Python [de]serialisation {draft}
This post is about json serialisation and de-serialisation in python
- Issue in python as compared with java
- Python vars can be referring to function, how to convert that into json. I know it can be just like any other object, but its a difference
- Python is duck-typed so in de-serialisation how you will know to what type this json should match.

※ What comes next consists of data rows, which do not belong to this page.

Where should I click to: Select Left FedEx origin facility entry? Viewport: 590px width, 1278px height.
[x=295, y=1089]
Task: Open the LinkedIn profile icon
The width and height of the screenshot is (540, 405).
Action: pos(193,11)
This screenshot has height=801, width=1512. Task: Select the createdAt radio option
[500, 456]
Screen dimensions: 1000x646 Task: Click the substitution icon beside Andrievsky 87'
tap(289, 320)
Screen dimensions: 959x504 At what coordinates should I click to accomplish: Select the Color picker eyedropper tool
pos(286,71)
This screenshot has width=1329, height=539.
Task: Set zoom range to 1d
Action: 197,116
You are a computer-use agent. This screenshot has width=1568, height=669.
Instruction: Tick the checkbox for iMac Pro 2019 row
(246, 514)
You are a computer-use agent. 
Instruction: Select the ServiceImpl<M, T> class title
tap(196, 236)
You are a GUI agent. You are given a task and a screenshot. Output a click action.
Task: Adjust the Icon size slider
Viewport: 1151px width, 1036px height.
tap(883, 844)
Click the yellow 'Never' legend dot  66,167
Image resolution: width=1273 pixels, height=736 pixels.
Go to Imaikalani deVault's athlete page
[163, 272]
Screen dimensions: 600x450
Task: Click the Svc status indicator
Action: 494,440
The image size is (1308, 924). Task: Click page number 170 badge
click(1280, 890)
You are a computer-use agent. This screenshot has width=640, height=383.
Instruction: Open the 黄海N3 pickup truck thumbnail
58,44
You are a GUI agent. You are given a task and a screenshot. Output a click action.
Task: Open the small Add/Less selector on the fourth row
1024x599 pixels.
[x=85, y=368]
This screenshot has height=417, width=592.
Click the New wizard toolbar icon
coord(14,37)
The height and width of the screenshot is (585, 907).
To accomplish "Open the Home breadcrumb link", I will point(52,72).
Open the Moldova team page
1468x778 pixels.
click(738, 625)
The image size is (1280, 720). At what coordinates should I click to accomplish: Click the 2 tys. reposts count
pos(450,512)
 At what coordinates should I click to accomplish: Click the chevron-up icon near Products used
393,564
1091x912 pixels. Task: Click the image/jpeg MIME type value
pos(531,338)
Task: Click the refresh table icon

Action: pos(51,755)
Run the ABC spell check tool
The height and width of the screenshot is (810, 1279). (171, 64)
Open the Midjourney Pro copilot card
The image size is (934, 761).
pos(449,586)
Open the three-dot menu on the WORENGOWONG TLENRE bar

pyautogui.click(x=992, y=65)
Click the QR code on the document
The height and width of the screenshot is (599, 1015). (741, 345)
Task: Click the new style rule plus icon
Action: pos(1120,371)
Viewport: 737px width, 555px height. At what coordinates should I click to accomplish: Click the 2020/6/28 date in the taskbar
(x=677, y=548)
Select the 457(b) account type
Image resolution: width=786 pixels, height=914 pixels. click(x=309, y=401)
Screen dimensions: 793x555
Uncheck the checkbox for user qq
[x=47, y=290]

To solve de-serialisation problem you need type info. It can be provided in following manner:
- In the json itself using the keyword
type
- While defining the class you specify the type. Like you do in mongoengine
- While de-serialisation you pass the class name, but how de-serialiser will know the type of the nested object. To solve for nested objects there are multiple solutions:
- Manually write decoder and encoder of every class. In the decoder/encoder function you hard code the type of nested objects. Its like the JsonSerialisation interface we used in Java.
- By first two solutions
All this also popped one more question in my mind what is the benefit of duck-typing. The answer is to make it generic. So in python you have to do extra work in ser/deser and in java you have to do extra work in generics. Which is better than?
json
doesn’t ahndle complex objects
pickle
adds metadata, which UI have to send back for proper de-serialisation. Why json pickle need these many tags: https://github.com/jsonpickle/jsonpickle/blob/master/jsonpickle/tags.py
jsonconstruct
doesn’t handle nested classes
How jsonpickle filters the extra data in the object like name, doc. Is json pickle better than using obj.dict and then filtering extra data (like http://stackoverflow.com/a/35483750/742173). Currently jsonpickle uses inspector.py.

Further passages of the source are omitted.